Put every line of the rows below into a JSON list of strings, one string per line, with blank lines left out.

[start Dataset]

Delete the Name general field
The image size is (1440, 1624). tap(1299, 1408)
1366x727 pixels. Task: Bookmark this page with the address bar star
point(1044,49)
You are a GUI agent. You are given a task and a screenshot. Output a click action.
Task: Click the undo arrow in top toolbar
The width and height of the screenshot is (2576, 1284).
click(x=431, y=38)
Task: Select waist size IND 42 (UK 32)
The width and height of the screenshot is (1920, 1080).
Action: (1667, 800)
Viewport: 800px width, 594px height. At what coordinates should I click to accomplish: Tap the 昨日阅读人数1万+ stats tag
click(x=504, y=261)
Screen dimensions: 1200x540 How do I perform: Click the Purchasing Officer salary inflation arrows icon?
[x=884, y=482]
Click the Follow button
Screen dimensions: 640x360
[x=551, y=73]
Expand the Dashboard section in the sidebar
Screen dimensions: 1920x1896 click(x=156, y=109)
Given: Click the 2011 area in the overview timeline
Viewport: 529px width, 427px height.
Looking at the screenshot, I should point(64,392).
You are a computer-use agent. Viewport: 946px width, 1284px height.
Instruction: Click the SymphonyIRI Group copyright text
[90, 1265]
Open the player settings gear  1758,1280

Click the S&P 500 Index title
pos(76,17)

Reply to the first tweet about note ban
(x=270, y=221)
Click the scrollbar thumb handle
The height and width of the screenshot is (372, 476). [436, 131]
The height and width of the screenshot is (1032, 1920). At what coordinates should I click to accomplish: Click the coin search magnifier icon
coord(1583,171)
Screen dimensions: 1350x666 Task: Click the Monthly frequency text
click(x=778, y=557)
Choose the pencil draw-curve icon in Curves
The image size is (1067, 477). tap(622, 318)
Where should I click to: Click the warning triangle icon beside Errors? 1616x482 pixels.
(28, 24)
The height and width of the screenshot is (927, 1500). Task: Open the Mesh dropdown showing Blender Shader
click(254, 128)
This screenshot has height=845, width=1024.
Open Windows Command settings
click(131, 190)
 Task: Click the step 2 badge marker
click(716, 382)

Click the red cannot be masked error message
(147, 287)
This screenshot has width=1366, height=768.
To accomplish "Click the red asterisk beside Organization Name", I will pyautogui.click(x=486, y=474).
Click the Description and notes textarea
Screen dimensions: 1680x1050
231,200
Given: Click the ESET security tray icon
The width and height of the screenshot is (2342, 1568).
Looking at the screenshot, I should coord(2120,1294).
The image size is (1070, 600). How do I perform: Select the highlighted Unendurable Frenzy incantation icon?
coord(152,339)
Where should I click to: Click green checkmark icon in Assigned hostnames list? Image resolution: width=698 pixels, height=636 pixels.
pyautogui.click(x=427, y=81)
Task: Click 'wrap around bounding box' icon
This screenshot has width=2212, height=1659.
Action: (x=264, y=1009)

[end Dataset]

### Final result
[
  "Delete the Name general field",
  "The image size is (1440, 1624). tap(1299, 1408)",
  "1366x727 pixels. Task: Bookmark this page with the address bar star",
  "point(1044,49)",
  "You are a GUI agent. You are given a task and a screenshot. Output a click action.",
  "Task: Click the undo arrow in top toolbar",
  "The width and height of the screenshot is (2576, 1284).",
  "click(x=431, y=38)",
  "Task: Select waist size IND 42 (UK 32)",
  "The width and height of the screenshot is (1920, 1080).",
  "Action: (1667, 800)",
  "Viewport: 800px width, 594px height. At what coordinates should I click to accomplish: Tap the 昨日阅读人数1万+ stats tag",
  "click(x=504, y=261)",
  "Screen dimensions: 1200x540 How do I perform: Click the Purchasing Officer salary inflation arrows icon?",
  "[x=884, y=482]",
  "Click the Follow button",
  "Screen dimensions: 640x360",
  "[x=551, y=73]",
  "Expand the Dashboard section in the sidebar",
  "Screen dimensions: 1920x1896 click(x=156, y=109)",
  "Given: Click the 2011 area in the overview timeline",
  "Viewport: 529px width, 427px height.",
  "Looking at the screenshot, I should point(64,392).",
  "You are a computer-use agent. Viewport: 946px width, 1284px height.",
  "Instruction: Click the SymphonyIRI Group copyright text",
  "[90, 1265]",
  "Open the player settings gear  1758,1280",
  "Click the S&P 500 Index title",
  "pos(76,17)",
  "Reply to the first tweet about note ban",
  "(x=270, y=221)",
  "Click the scrollbar thumb handle",
  "The height and width of the screenshot is (372, 476). [436, 131]",
  "The height and width of the screenshot is (1032, 1920). At what coordinates should I click to accomplish: Click the coin search magnifier icon",
  "coord(1583,171)",
  "Screen dimensions: 1350x666 Task: Click the Monthly frequency text",
  "click(x=778, y=557)",
  "Choose the pencil draw-curve icon in Curves",
  "The image size is (1067, 477). tap(622, 318)",
  "Where should I click to: Click the warning triangle icon beside Errors? 1616x482 pixels.",
  "(28, 24)",
  "The height and width of the screenshot is (927, 1500). Task: Open the Mesh dropdown showing Blender Shader",
  "click(254, 128)",
  "This screenshot has height=845, width=1024.",
  "Open Windows Command settings",
  "click(131, 190)",
  " Task: Click the step 2 badge marker",
  "click(716, 382)",
  "Click the red cannot be masked error message",
  "(147, 287)",
  "This screenshot has width=1366, height=768.",
  "To accomplish \"Click the red asterisk beside Organization Name\", I will pyautogui.click(x=486, y=474).",
  "Click the Description and notes textarea",
  "Screen dimensions: 1680x1050",
  "231,200",
  "Given: Click the ESET security tray icon",
  "The width and height of the screenshot is (2342, 1568).",
  "Looking at the screenshot, I should coord(2120,1294).",
  "The image size is (1070, 600). How do I perform: Select the highlighted Unendurable Frenzy incantation icon?",
  "coord(152,339)",
  "Where should I click to: Click green checkmark icon in Assigned hostnames list? Image resolution: width=698 pixels, height=636 pixels.",
  "pyautogui.click(x=427, y=81)",
  "Task: Click 'wrap around bounding box' icon",
  "This screenshot has width=2212, height=1659.",
  "Action: (x=264, y=1009)"
]